Viceversa la risarcibilità del danno non patrimoniale (cioè non immediatamente definibile nella sua valutazione economica) è subordinata a specifiche norme che prevedano la tutela ed il risarcimento del danno subìto.

Il tema del risarcimento del c.d. danno esistenziale è stato infatti rivisitato da quattro analoghe sentenze delle Sezioni Unite della Corte di cassazione dell’11 novembre 2008 nn. 26972, 26973, 26974 e 26975, le quali hanno definitivamente ricondotto tale tipo di danno all’interno dell’unitaria figura del danno non patrimoniale conseguente alla commissione di un illecito, disciplinato dall’art. 2059 cod. civ.
Quest’ultima norma stabilisce una limitazione alla risarcibilità di tale tipo di danno, affermando che “Il danno non patrimoniale deve essere risarcito solo nei casi determinati dalla legge” (c.d. tipicità del danno non patrimoniale risarcibile, in contrapposizione alla atipicità di quello patrimoniale, risarcibile ex art. 2043 cod. civ. in ogni caso di lesione di un qualsiasi bene ritenuto dall’Ordinamento meritevole di tutela).

Il primo è che liquidazioni del danno non patrimoniale “a spanne” saranno pur perfettamente eque nel caso concreto, ma impediscono agli interpreti di ricostruire l’iter logico seguito dal giudice, e finiscono per tale via per fomentare le liti.

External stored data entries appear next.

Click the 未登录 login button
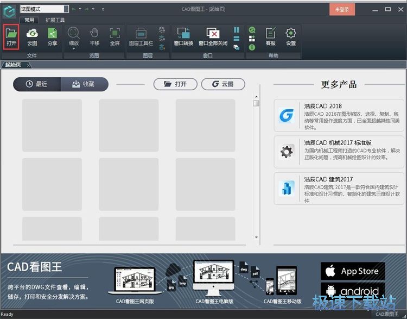click(342, 9)
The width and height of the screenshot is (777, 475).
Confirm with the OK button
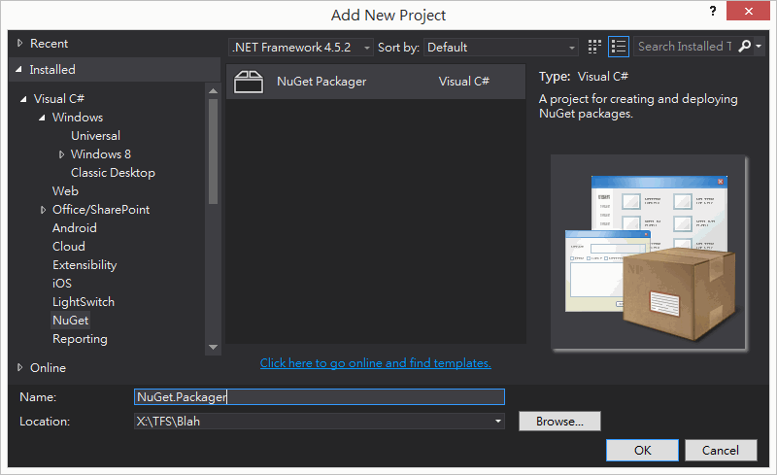pos(642,450)
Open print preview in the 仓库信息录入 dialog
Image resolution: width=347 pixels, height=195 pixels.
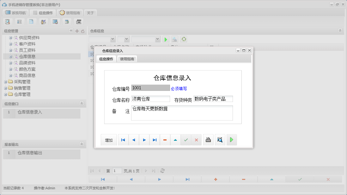(x=220, y=139)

L’imperscrutabilità del percorso seguito dal giudicante per arrivare ad una certa liquidazione finale indurrà fatalmente il debitore a domandarne in appello la revisione al ribasso, e l’opposto farà il creditore.

Prima ancora, l’imperscrutabilità della decisione impedisce alle parti di formulare qualsiasi sensata previsione sul possibile esito del giudizio, e di conseguenza alimenta il moral hazard, indicendole ad agire o resistere anche quando, se avessero potuto conoscere il plausibile esito della lite, se ne sarebbero verosimilmente astenute.

Liquidazioni per nulla o scarsamente motivate, insomma, sono uno degli elementi che, insieme a tanti altri, producono il perverso effetto del “diritto incalcolabile”, di cui così bene scrisse un insigne giurista [Irti, Un diritto incalcolabile, in Riv. dir. civ., 2015, 11; sullo stesso tema si veda anche Carleo (a cura di), Calcolabilità giuridica, Bologna 2017, passim, ma in special modo i contributi di Irti, De Nova e Nuzzo].